En el volumen el autor muestra a un Slim centrado en la gestión de sus empresas y los conflictos con algunos de sus competidores, como Televisa, además de sus inversiones en medios de comunicación, y le afea estar poco atento a los grandes problemas que sufre su país, en el que casi la mitad de la población, 55 millones de personas, viven en la pobreza. A Osorno le inquieta cómo un solo hombre ha logrado acumular una fortuna de 77.000 millones, en 2015 (en el último año el magnate ha sufrido pérdidas por 27.000 millones de dólares, reduciéndola 51.000 millones). «Carlos Slim, sin lugar a dudas, tiene habilidades empresariales, visión financiera, trabaja mucho, pero también tuvo a su favor un monopolio que se extendió durante 18 años y que hizo que millones de mexicanos como yo fueramos consumidores rehenes. Eso es importante para entender el origen de su mega fortuna. Y que quienes encarnan este capitalismo, también en Latinoamerica, se han beneficiado del subdesarrollo político. Nuestra clase política es muy limitada, muy corrupta y muy autoritaria», reclama.

En cuanto a la ideología de Slim, que siempre se ha mostrado más próximo a los gobiernos del PRI, pero que también ha procurado mantener buena sintonía con los del PAN, el escritor y periodista asegura que la única que defiende el magnate es la del «capitalismo».

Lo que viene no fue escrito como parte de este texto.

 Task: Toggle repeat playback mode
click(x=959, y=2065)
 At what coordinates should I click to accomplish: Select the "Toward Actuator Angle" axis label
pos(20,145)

De Gengis Kan a Sofía Loren

En cuanto a la parte más humana del empresario, durante sus encuentros, Osorno descubrió a un hombre austero, afable y muy seductor, formas a las que estuvo a punto de sucumbir cuando le mostró unos diarios del «Ché« Guevara, en una edición realizada por Evo Morales y regalada a Slim. «Gente muy crítica con él, como Carlos Monsiváis, Carlos Fuentes o López Obrador terminaron rendidos», se justifica. A lo que añade: «Lo que me sorprendió es que una persona que representa tanta violencia económica resultara tan agradable».

Sus visitas al empresario también le permitieron tener acceso a su biblioteca y comprobar cuáles eran sus lecturas favoritas, y sus héroes, lista que encabeza Gengis Kan. Una nómina de lecturas tan variadas (en las que predominan las económicas, pero no faltan sus aficiones: el béisbol), como el abanico de amistades que ha cultivado a lo largo de su vida, que van desdeBill Clinton a Fidel Castro, pasando por el presentador Larry King, el expresidente Felipe González o Sofía Loren, cuyo 80 cumpleaños celebró por todo lo alto en México. Este ha sido el único gesto de derroche y excentricidad que se puede recordar de Slim, quien en numerosas ocasiones se le ve conducir su coche, prescindiendo del chofer; que lleva 30 años viviendo en la misma casa, en las «Lomas de Chapultepec» en Ciudad de México, y que sus seis hijos, durante su infancia, compartieron dos habitaciones: una para los chicos y otra para las hijas. Actualmente todos ellos están colocados en sus empresas, al igual que algunos de sus yernos y sobrinos. Son prácticamente los únicos socios en los que confía. A pesar de ello, este hombre que puede ganar un millón de dólares en una hora no tiene previsto dejarles en herencia una fortuna contante y sonante. «Mis hijos no van a heredar dinero. Van a heredar acciones de empresas que tienen que administrar. Entonces heredan responsabilidad y compromiso».